Presented in black and white, The Eyes of My Mother is a startlingly atmospheric film that is both grisly and gorgeous, and one that is deeply unsettling in its ability to shock whilst showing you very little. By stripping the film of a normal colour palette, your brain is required to fill in the blanks and left to imagine what colours are being cleaned off the kitchen floor. And that is among the film's greatest strengths; the ability to play on the audience's fear of the unknown, refusing to conform to traditional horror expectations. Just as you think a character is about to see their end, the film cuts away to the aftermath. It also plays on some basic human fears, such as eye trauma (especially eye trauma) and the danger of picking up a stranger in your car. Add to that the perceived mundanity of Francisca's life as she cares for her father, and there are many factors that the audience may find disconcertingly familiar.

Separated into chapters (I. Mother. II. Father III. Family) that see Francisca at different times of her life, there are prolonged periods of silence interspersed with distant hums in the background, as if someone is playing music in a room at the end of a long, dark corridor. The passage of time is fluid and able to jump forward, leaving you to ponder the consequences that have befallen some of the less fortunate characters.

Often drenched in darkness both figuratively and literally, the extent of the trauma Francisca is able to inflict is slowly revealed and is utterly horrific in nature, from a place that will linger in the mind of the audience for a long time. As played by Kika Magalhaes, Francisca appears to be a quiet, pure woman, hiding the most awful of her deeds in the barn and the life she lives behind a shroud of innocence.
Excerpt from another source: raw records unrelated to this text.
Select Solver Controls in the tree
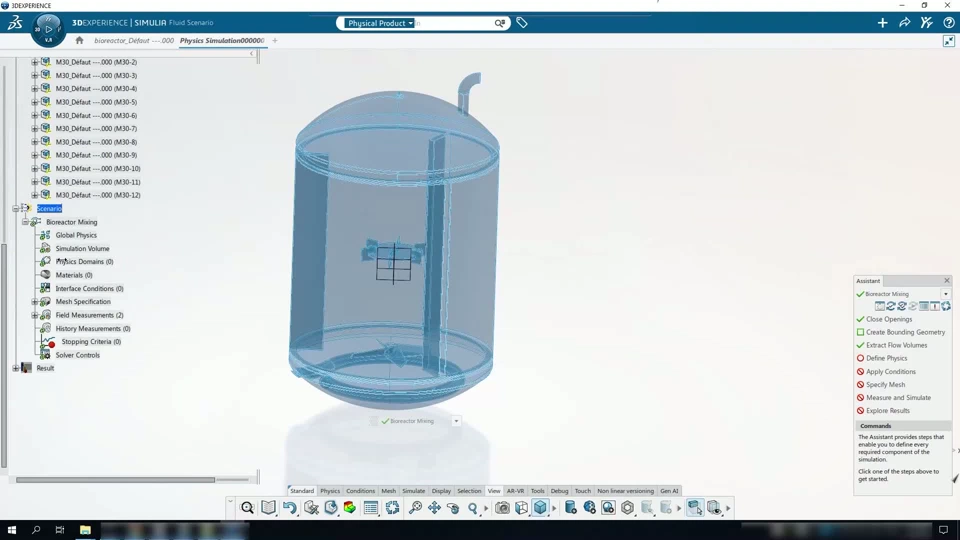 point(77,355)
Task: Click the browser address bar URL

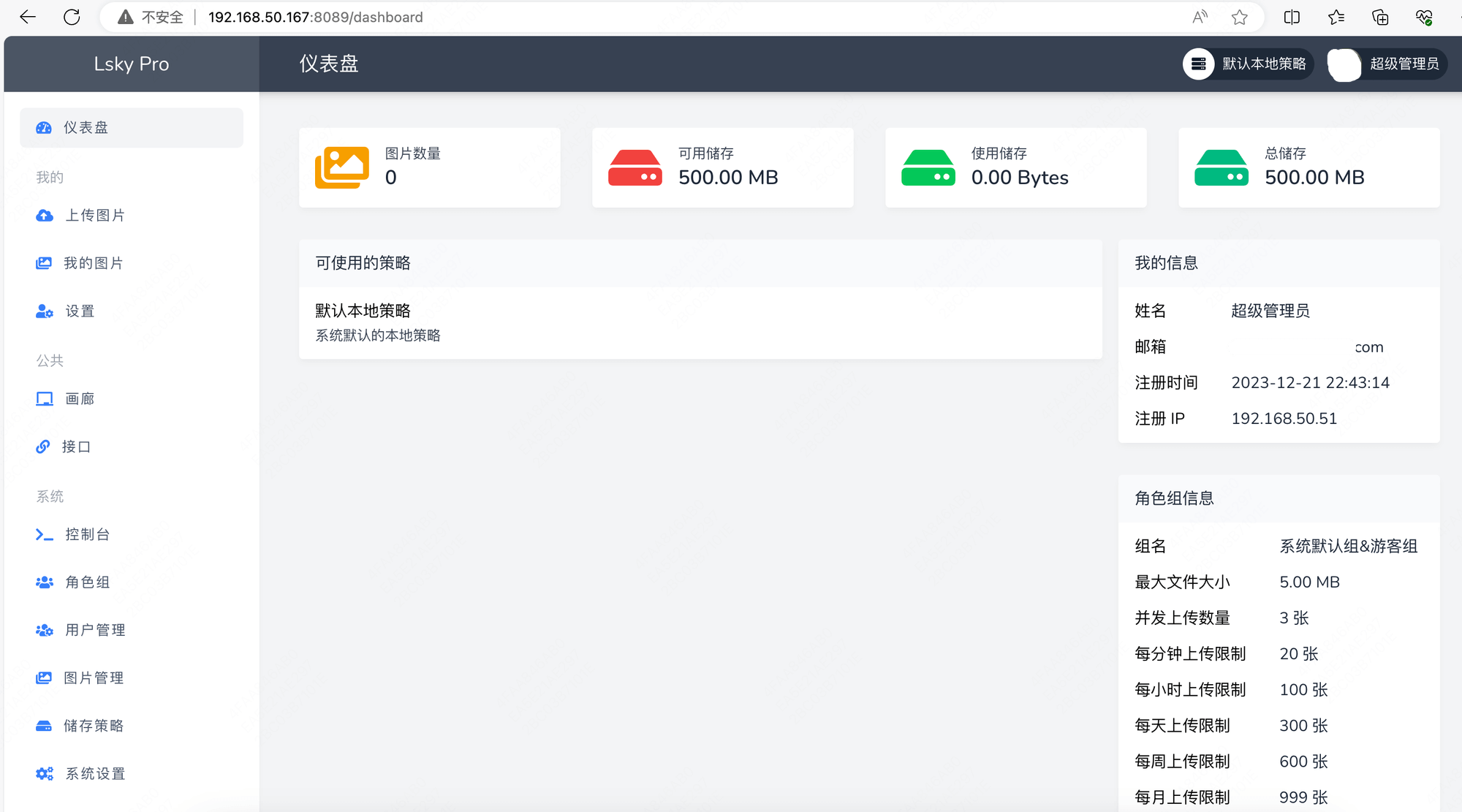Action: click(315, 18)

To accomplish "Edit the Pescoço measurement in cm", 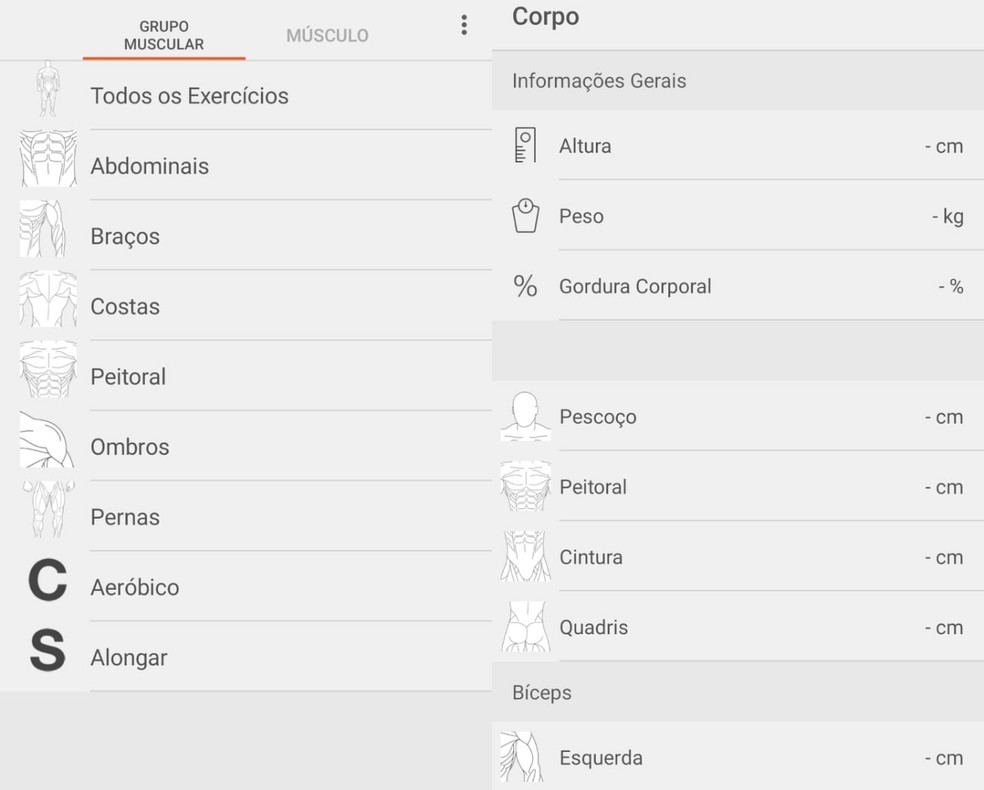I will pos(942,417).
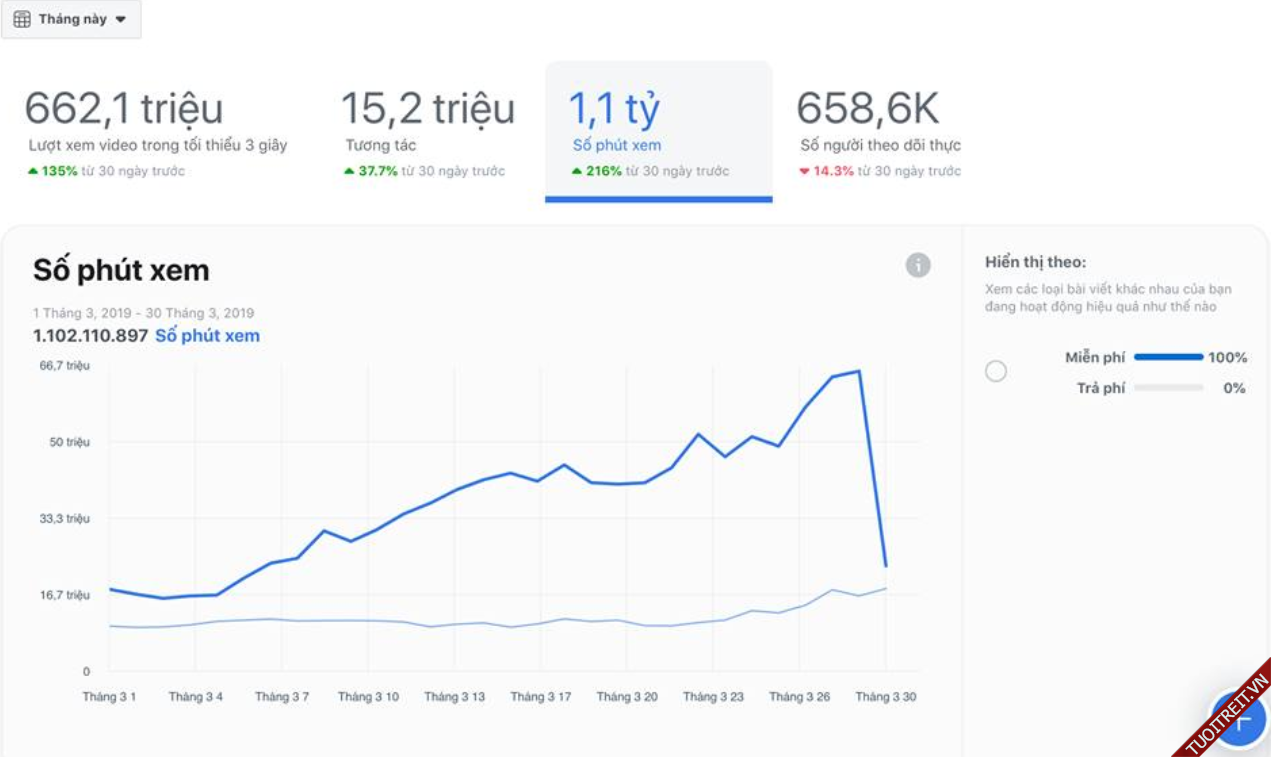Select the 1,1 tỷ Số phút xem tab
1271x757 pixels.
[x=658, y=130]
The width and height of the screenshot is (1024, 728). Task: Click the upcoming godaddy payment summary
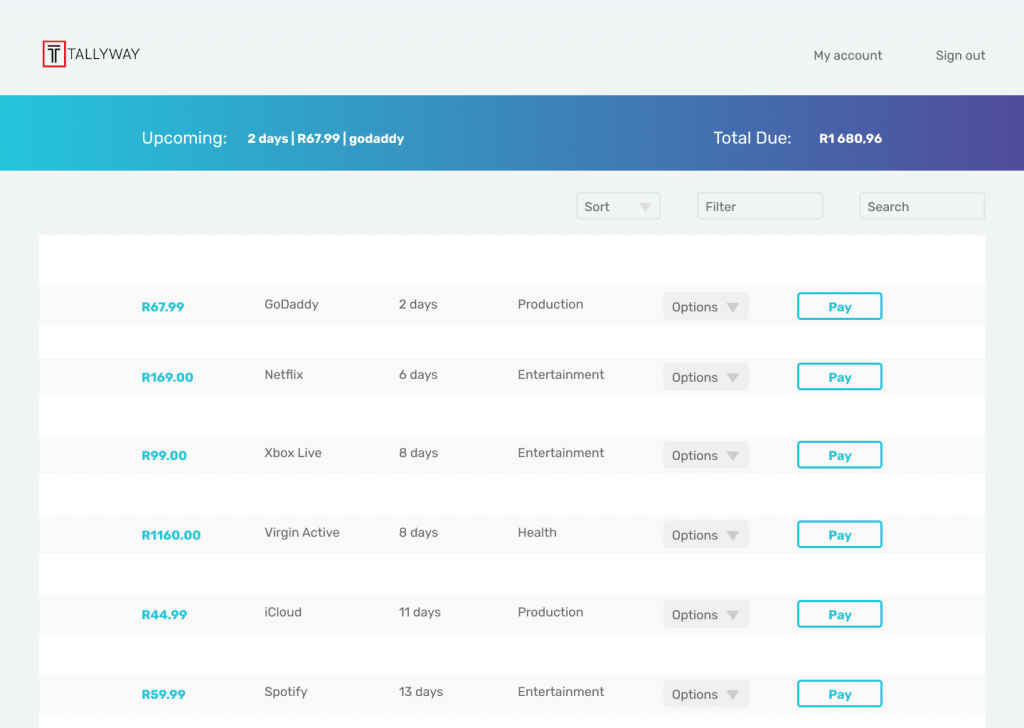(325, 139)
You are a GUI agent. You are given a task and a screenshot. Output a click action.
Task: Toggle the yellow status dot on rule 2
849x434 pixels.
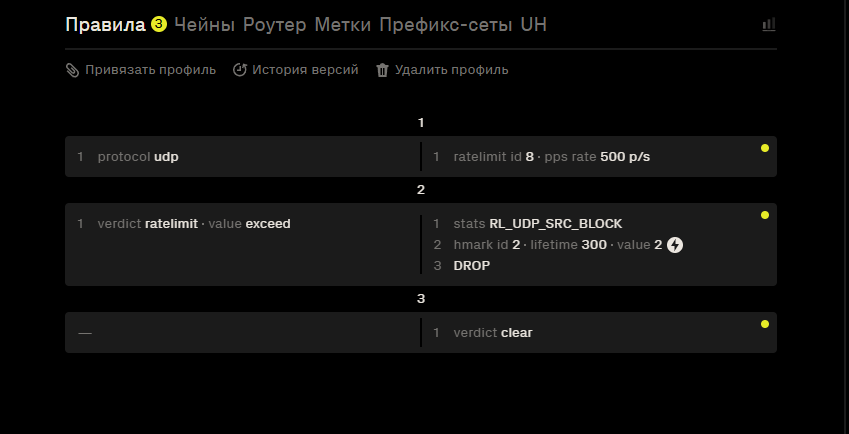[765, 215]
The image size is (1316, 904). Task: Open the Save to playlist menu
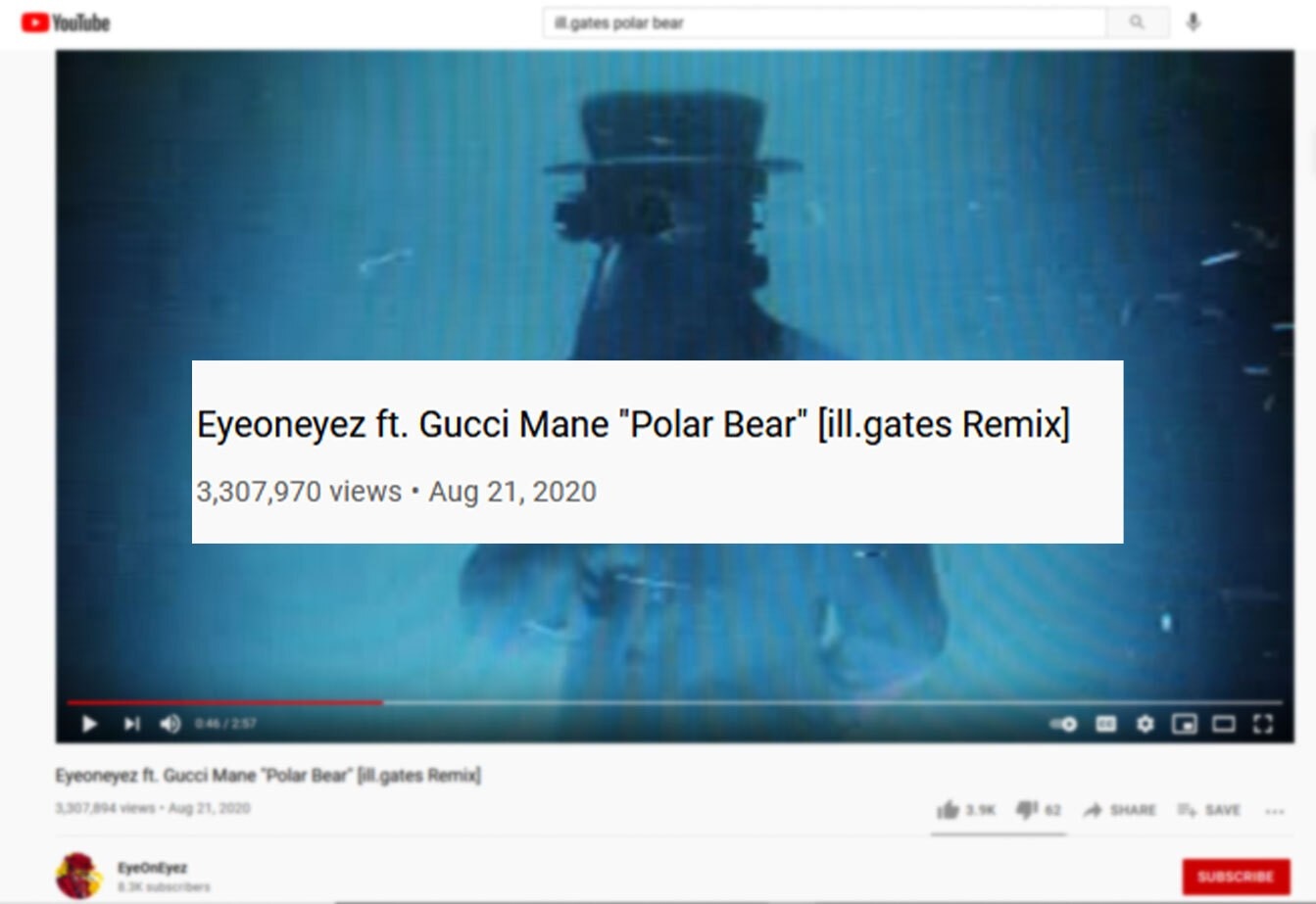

It's a fantastic performance of a complex character, reserved with the capability of shocking us through the simplest of actions.

With photography and some tonal elements that recall the work of Jonathan Glazer and directed with tremendous skill by first timer Nicolas Pesce, The Eyes of My Mother is a genuinely terrifying film with startling visuals of retina pervading power that travel deep into the darkest recesses of the soul.

The Eyes of My Mother is in cinemas from 24th March.